→ Exercises to complete
[1] According to the jelly-making thread, how many boxes of regular pectin does Sarabeth have on hand?
[2] Pick up the jelly-making thread after its last sentence and carry it forward.

I would get Pomona's Universal pectin. Then you can make up your own recipes, use no sugar, all sugar, honey, stevia, agave, whatever you want.


----------



## Sarabeth (Sep 14, 2008)

Thanks, gals. I will have to get some pomona pectin, I have been reading up on it. BUT, I have about 10 boxes of regular pectin right now that I bought last year on clearance!! So, I think with that pectin, I'll stick to tried and true jelly, and for my more experimental ones, I will get some pomona.

PixieLou - thanks for the link. I have checked pickyourown before, but hadn't seen that chart. Very helpful! Thanks!


----------



## mistletoad (Apr 17, 2003)

This page gives all sorts of interesting information that might help you invent your new jelly recipes. I would think most Juicy Juice flavours would need additional acid as they tend to be quite sweet IIRC, but juices marketed to adults would probably be about right. I always start with the pectin test - I then add pectin from apple cores and peels if the juice doesn't gel. I don't use commercial pectin.

→ Collected material
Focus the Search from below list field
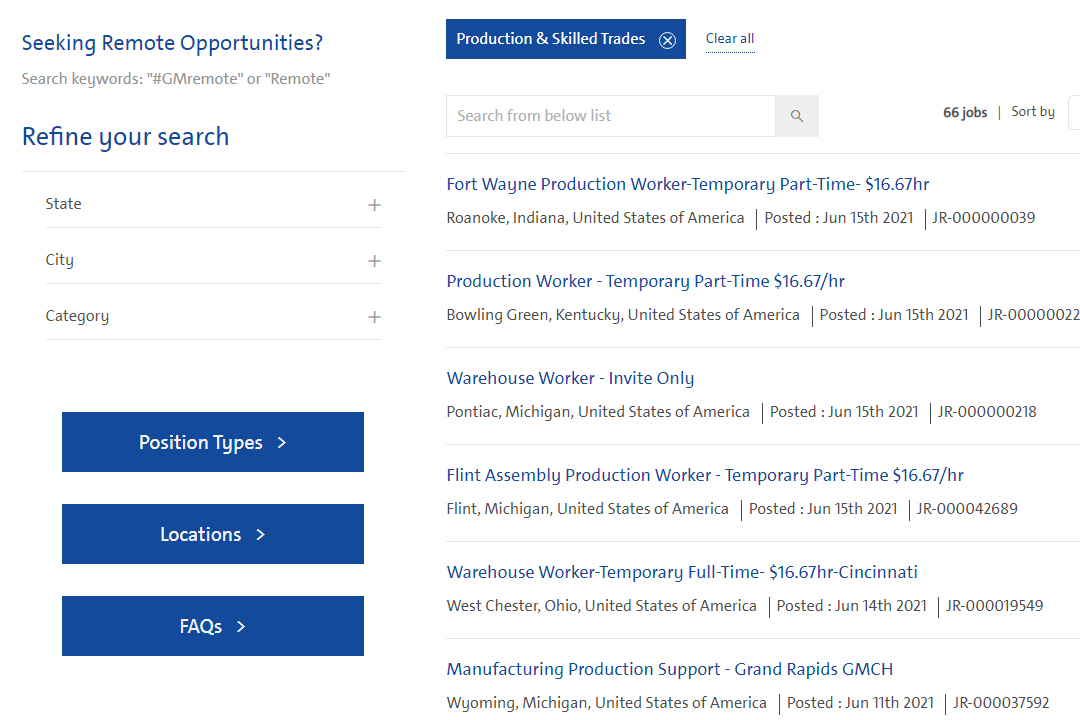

→ Answers in order
[1] About 10 boxes, which she bought last year on clearance.

[2]
http://www.extension.umn.edu/distribution/nutrition/dj0686.html


----------



## Sarabeth (Sep 14, 2008)

mistletoad said:


> This page gives all sorts of interesting information that might help you invent your new jelly recipes. I would think most Juicy Juice flavours would need additional acid as they tend to be quite sweet IIRC, but juices marketed to adults would probably be about right. I always start with the pectin test - I then add pectin from apple cores and peels if the juice doesn't gel. I don't use commercial pectin.
> 
> http://www.extension.umn.edu/distribution/nutrition/dj0686.html


Thanks Ill check that out! The juices I have are the more 'adult' flavored - not too sweet at all (I prefer tart juices).

I can't try any today, I'm babysitting my baby nephew, who is fussy today!! But I'll post my results when I start to tinker tomorrow....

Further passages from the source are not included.